Pixel coordinate grounding data
_ _ _

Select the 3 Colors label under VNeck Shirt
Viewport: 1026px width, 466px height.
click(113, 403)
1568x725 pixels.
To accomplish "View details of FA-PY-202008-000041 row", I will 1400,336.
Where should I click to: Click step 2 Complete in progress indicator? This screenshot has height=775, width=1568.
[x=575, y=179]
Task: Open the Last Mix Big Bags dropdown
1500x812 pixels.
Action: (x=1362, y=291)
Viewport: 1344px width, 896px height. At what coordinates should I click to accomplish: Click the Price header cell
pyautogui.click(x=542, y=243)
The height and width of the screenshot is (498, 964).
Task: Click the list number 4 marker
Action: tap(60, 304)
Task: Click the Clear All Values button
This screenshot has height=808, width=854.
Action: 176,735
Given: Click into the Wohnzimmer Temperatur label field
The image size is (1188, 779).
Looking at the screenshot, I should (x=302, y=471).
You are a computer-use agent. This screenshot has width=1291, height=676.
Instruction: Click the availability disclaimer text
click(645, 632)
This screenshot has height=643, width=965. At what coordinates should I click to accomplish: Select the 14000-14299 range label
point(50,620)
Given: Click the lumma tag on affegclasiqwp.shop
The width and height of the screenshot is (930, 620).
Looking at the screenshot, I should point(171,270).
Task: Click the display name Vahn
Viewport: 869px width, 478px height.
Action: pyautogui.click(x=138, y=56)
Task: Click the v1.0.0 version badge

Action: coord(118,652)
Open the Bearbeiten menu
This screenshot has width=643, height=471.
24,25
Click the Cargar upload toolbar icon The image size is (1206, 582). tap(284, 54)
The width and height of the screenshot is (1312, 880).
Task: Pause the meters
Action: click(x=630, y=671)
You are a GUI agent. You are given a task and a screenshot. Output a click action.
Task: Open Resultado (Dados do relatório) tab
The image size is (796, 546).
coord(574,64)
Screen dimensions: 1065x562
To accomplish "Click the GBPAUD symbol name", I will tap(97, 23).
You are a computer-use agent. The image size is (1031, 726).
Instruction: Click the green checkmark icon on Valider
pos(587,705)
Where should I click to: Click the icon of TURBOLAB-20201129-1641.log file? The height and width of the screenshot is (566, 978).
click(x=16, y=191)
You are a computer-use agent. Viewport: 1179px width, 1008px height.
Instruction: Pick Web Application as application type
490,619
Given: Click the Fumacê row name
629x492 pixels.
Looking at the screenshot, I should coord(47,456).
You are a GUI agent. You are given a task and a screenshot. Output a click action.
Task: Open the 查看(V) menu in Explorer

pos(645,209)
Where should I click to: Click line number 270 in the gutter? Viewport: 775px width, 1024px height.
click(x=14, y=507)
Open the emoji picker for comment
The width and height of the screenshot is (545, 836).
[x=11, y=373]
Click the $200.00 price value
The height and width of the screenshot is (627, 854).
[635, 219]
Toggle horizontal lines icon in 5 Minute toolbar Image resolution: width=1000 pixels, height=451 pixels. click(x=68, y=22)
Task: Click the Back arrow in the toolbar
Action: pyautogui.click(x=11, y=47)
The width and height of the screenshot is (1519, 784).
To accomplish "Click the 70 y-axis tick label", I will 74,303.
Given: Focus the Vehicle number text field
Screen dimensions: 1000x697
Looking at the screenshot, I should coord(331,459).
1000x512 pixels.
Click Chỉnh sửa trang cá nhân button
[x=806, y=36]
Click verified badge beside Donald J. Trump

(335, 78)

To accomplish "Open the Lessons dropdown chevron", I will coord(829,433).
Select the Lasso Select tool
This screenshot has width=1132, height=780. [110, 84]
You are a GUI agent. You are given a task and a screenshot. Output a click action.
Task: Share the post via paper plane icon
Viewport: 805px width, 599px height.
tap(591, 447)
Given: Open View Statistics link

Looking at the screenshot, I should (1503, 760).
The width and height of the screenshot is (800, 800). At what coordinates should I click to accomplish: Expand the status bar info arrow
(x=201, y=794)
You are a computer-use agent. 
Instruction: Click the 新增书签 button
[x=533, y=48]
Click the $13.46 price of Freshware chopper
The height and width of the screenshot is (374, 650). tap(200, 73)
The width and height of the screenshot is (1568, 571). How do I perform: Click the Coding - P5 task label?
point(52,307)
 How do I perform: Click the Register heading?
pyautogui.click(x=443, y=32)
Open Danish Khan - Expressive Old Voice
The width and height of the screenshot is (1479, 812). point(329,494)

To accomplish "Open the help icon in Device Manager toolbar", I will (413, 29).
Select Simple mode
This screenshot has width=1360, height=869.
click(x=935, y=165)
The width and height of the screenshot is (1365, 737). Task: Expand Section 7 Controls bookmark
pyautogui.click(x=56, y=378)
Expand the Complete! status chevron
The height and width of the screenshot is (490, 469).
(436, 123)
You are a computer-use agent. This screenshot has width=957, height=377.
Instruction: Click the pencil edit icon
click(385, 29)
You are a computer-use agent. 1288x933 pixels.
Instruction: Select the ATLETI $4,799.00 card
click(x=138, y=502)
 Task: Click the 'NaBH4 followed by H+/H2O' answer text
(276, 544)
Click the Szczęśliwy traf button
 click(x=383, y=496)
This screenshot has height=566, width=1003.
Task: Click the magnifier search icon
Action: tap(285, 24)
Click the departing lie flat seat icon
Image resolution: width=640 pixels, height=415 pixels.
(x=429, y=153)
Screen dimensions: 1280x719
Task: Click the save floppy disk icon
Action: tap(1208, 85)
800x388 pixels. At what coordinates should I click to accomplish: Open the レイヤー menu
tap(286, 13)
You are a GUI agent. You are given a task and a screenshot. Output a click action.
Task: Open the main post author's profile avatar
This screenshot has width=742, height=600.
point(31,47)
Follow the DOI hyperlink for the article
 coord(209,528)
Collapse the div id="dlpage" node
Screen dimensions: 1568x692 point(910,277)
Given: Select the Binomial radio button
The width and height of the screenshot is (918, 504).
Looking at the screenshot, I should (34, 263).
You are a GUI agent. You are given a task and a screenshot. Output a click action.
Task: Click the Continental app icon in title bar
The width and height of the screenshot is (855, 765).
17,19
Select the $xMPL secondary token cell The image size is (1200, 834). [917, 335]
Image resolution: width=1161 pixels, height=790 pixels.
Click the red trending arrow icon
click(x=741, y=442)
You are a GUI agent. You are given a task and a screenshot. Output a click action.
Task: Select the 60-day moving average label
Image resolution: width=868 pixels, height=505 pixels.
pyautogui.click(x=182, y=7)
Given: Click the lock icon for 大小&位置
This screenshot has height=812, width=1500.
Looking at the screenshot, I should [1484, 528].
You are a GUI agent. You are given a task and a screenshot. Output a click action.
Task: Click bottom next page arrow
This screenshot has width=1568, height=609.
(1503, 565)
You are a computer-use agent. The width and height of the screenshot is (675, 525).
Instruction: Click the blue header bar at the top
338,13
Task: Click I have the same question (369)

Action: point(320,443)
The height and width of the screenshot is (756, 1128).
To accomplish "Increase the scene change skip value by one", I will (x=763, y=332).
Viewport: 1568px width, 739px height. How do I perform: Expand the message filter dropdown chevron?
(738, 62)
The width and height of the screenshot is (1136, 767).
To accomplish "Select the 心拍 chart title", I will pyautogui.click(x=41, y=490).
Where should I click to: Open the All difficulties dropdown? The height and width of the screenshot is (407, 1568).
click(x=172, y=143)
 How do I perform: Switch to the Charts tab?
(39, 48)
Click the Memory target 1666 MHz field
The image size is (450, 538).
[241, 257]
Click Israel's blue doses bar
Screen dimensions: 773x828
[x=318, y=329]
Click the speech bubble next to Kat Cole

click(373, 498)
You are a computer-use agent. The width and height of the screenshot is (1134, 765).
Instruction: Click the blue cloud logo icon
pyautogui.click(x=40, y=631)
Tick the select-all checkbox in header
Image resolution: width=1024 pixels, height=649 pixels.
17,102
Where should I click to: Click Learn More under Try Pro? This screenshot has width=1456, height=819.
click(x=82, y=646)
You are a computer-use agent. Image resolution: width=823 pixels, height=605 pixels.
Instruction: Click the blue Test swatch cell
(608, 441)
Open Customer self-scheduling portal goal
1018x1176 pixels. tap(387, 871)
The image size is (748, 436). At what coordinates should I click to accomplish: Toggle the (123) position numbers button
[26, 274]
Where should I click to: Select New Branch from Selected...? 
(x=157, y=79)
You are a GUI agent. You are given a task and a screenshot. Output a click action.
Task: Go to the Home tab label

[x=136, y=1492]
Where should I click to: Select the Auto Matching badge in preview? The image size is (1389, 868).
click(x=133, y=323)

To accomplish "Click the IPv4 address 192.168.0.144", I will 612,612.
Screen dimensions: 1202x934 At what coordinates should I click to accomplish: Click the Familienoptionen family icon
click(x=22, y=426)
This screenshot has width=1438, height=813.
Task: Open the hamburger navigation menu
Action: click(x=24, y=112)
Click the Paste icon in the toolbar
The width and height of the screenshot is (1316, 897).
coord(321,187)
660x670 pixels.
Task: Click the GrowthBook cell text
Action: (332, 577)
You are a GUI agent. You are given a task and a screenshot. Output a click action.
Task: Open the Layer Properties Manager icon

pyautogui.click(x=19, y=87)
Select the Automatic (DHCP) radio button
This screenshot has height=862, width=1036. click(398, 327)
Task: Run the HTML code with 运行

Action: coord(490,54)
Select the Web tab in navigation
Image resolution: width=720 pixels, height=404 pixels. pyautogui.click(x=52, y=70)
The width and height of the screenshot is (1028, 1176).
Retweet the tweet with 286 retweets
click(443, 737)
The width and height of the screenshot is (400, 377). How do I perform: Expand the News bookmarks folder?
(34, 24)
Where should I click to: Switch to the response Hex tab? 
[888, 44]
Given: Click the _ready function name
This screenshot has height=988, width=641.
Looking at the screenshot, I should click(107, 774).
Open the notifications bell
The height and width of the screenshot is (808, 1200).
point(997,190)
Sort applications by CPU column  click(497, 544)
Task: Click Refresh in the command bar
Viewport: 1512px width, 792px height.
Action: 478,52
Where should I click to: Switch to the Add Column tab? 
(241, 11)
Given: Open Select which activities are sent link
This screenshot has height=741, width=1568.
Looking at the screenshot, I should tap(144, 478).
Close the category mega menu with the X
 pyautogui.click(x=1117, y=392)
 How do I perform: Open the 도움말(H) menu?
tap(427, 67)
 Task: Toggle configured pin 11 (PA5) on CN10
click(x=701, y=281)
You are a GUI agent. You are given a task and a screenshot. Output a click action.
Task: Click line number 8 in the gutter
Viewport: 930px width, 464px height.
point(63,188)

_ _ _

Exercise details
All lines above from the one holding "Task: Click the Clear All Values button" to the one holding "You are a computer-use agent. The image", inclusive, are to be copied exactly; no other line is wanted.

Output
Task: Click the Clear All Values button
This screenshot has height=808, width=854.
Action: 176,735
Given: Click into the Wohnzimmer Temperatur label field
The image size is (1188, 779).
Looking at the screenshot, I should (x=302, y=471).
You are a computer-use agent. This screenshot has width=1291, height=676.
Instruction: Click the availability disclaimer text
click(645, 632)
This screenshot has height=643, width=965. At what coordinates should I click to accomplish: Select the 14000-14299 range label
point(50,620)
Given: Click the lumma tag on affegclasiqwp.shop
The width and height of the screenshot is (930, 620).
Looking at the screenshot, I should point(171,270).
Task: Click the display name Vahn
Viewport: 869px width, 478px height.
Action: pyautogui.click(x=138, y=56)
Task: Click the v1.0.0 version badge

Action: coord(118,652)
Open the Bearbeiten menu
This screenshot has width=643, height=471.
24,25
Click the Cargar upload toolbar icon The image size is (1206, 582). tap(284, 54)
The width and height of the screenshot is (1312, 880).
Task: Pause the meters
Action: click(x=630, y=671)
You are a GUI agent. You are given a task and a screenshot. Output a click action.
Task: Open Resultado (Dados do relatório) tab
The image size is (796, 546).
coord(574,64)
Screen dimensions: 1065x562
To accomplish "Click the GBPAUD symbol name", I will tap(97, 23).
You are a computer-use agent. The image size is (1031, 726).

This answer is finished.